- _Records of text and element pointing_
---*---
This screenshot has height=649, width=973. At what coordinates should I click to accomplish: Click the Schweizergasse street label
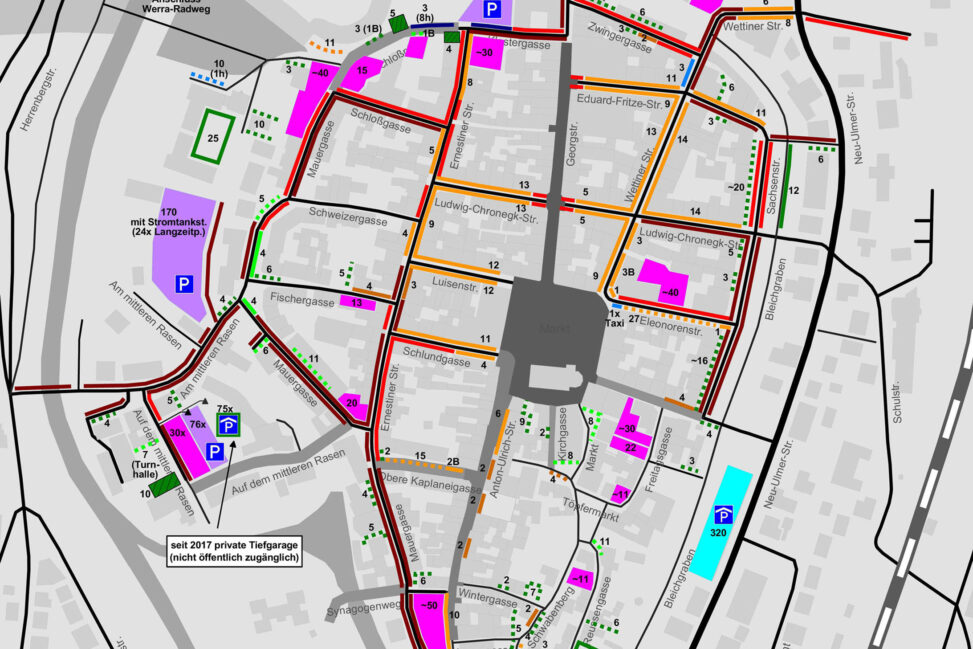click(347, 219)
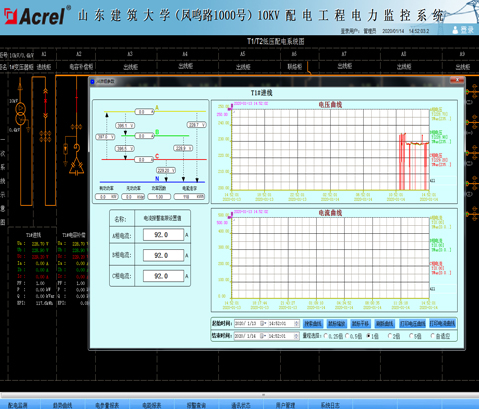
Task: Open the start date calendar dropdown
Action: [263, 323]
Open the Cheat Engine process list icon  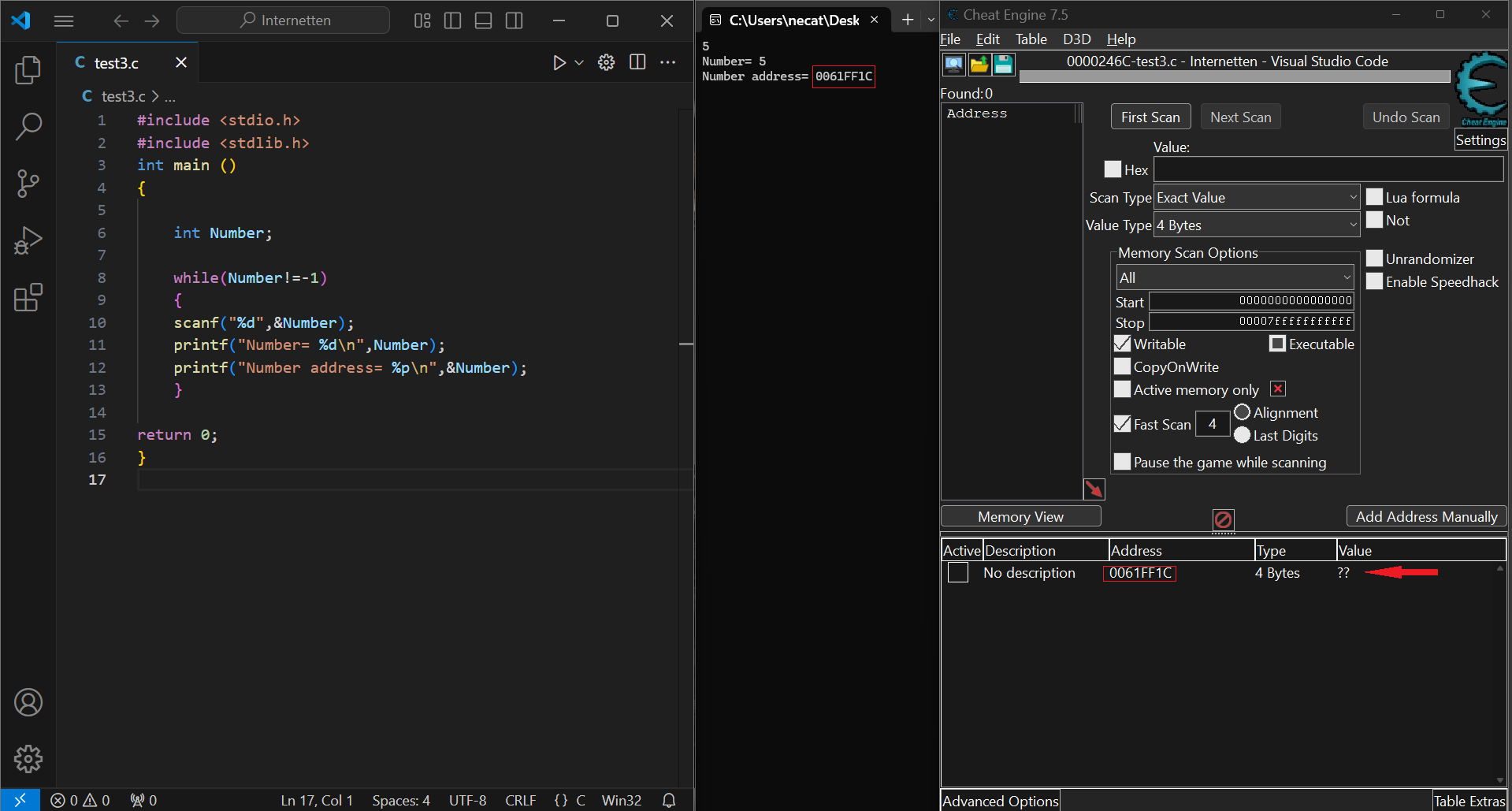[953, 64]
---*---
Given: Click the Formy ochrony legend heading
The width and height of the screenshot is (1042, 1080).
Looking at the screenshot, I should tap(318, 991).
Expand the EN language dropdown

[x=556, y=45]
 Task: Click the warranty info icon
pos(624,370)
---*---
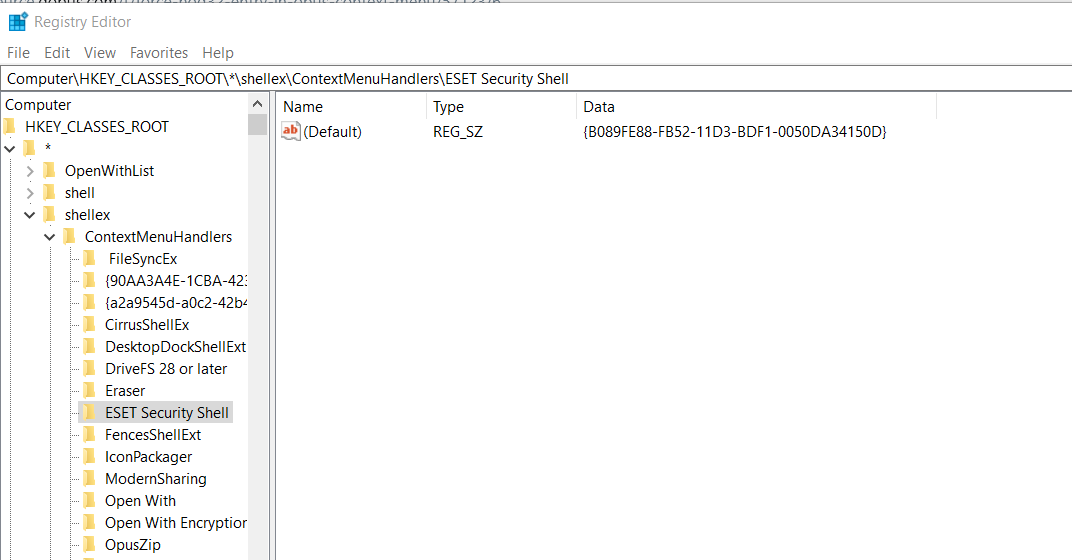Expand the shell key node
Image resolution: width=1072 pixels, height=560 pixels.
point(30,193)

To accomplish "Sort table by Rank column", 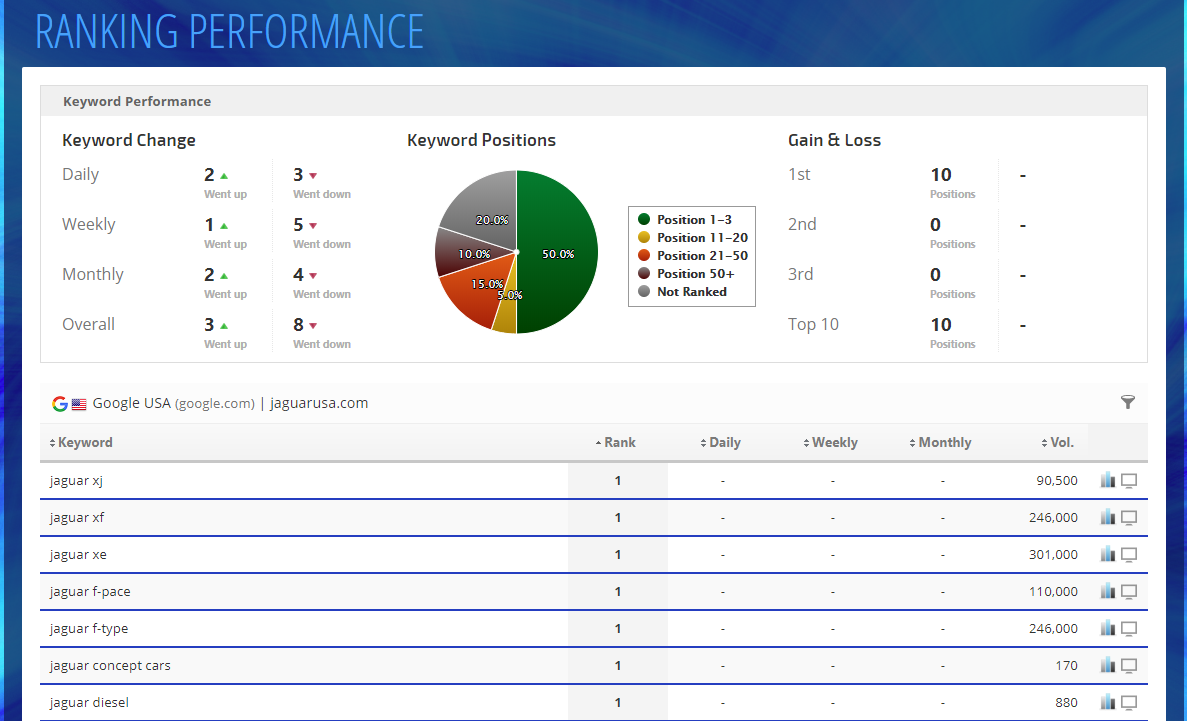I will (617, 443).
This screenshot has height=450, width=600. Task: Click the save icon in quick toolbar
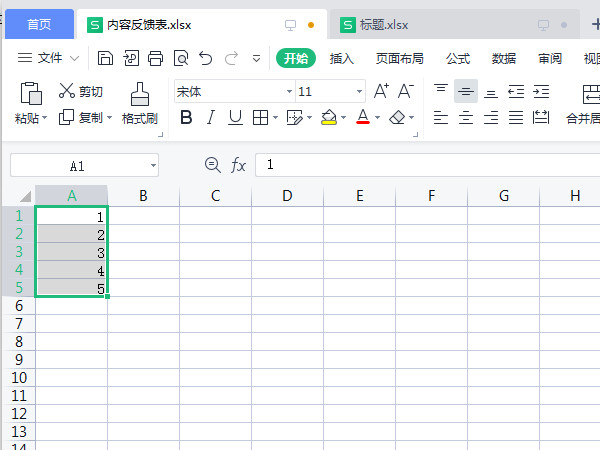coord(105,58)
---*---
- _GOAL_
List as numbered lines everything in the listing from the line containing "This screenshot has height=450, width=600." down to the line containing "coord(105,58)", with the pictures left out.

- _REPLY_
1. This screenshot has height=450, width=600. Task: Click the save icon in quick toolbar
2. coord(105,58)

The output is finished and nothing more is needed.